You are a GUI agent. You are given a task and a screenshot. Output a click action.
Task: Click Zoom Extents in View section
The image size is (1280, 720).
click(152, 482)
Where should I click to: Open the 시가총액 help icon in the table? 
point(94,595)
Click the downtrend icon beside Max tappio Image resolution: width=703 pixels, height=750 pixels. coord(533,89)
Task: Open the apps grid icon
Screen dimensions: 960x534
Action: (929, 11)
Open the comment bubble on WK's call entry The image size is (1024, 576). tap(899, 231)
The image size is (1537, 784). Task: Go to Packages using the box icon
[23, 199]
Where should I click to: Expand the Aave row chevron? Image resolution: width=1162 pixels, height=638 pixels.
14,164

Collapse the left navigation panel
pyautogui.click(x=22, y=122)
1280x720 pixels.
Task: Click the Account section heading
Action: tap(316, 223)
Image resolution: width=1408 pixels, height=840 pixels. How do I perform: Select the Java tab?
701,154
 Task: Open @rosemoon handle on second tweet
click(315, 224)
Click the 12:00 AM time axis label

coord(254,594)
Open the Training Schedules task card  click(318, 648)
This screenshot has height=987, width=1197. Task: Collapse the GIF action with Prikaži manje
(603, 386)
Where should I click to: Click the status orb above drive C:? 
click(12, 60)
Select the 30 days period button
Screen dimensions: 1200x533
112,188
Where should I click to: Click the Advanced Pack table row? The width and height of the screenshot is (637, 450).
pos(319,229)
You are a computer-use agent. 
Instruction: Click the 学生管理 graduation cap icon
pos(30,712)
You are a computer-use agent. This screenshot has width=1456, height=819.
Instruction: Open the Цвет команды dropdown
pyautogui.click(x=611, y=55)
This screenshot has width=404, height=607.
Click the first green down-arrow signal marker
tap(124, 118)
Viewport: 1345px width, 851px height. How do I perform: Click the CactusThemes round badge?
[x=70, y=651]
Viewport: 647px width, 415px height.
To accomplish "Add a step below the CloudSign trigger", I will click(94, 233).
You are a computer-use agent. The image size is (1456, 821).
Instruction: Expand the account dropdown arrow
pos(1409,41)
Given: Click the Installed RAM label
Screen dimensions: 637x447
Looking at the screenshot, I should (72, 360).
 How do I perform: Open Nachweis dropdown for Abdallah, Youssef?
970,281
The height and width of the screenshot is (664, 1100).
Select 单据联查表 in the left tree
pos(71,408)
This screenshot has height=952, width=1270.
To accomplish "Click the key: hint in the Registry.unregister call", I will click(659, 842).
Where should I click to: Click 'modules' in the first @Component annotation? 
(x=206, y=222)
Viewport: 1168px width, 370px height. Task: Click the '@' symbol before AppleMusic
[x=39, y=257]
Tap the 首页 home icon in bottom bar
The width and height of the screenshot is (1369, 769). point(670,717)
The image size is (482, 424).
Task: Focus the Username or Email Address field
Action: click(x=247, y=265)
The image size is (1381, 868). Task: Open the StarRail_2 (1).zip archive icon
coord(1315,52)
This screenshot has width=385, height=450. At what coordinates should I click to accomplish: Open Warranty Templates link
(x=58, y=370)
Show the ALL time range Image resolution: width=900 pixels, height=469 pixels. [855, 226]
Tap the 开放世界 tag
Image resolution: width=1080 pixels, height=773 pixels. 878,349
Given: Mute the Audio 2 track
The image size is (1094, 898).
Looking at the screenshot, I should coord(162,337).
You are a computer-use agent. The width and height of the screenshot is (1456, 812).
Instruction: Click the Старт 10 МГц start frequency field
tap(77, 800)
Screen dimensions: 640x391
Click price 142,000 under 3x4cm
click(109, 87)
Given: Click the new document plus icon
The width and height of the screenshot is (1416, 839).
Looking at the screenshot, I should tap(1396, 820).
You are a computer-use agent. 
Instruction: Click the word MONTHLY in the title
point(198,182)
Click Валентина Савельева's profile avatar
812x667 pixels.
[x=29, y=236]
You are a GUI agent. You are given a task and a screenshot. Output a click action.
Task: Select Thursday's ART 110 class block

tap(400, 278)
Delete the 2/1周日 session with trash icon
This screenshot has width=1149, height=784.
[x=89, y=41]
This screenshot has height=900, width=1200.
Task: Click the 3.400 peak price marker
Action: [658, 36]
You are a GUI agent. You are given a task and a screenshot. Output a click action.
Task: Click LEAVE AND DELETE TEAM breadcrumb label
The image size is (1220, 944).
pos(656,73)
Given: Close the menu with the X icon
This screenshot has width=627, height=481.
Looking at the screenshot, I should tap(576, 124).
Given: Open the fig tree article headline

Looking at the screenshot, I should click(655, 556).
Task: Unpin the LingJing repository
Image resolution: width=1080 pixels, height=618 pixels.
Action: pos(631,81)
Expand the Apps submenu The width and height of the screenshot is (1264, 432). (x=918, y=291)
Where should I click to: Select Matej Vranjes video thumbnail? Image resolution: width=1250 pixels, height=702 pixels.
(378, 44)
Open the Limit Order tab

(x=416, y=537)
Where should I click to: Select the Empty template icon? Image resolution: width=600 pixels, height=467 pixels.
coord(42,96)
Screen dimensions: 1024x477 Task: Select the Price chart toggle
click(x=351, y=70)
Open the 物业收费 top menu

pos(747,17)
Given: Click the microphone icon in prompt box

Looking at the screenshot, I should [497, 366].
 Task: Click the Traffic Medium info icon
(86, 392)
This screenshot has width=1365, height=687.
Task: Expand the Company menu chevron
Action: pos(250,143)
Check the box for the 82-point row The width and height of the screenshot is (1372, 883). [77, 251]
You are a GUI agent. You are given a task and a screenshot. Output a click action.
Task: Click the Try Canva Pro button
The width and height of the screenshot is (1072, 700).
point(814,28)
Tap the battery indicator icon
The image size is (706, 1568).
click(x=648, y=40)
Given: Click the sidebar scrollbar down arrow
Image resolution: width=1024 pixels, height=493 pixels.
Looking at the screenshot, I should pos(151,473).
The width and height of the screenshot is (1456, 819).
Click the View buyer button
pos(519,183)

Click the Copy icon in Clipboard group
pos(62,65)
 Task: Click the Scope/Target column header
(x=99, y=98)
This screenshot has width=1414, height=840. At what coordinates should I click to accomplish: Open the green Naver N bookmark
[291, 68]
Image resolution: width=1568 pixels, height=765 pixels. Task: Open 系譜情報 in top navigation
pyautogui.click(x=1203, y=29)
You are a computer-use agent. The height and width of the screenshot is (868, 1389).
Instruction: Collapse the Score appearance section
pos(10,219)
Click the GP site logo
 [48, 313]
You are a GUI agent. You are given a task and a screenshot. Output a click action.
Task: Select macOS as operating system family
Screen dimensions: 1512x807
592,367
******
● Directive
Copy out, unchanged, the part of the records that opens with the line containing "Given: Click the microphone" and closes with the line containing "Check the box", with both of those lines included.

● Final result
Given: Click the microphone icon in prompt box

Looking at the screenshot, I should [497, 366].
 Task: Click the Traffic Medium info icon
(86, 392)
This screenshot has width=1365, height=687.
Task: Expand the Company menu chevron
Action: pos(250,143)
Check the box for the 82-point row The width and height of the screenshot is (1372, 883). [77, 251]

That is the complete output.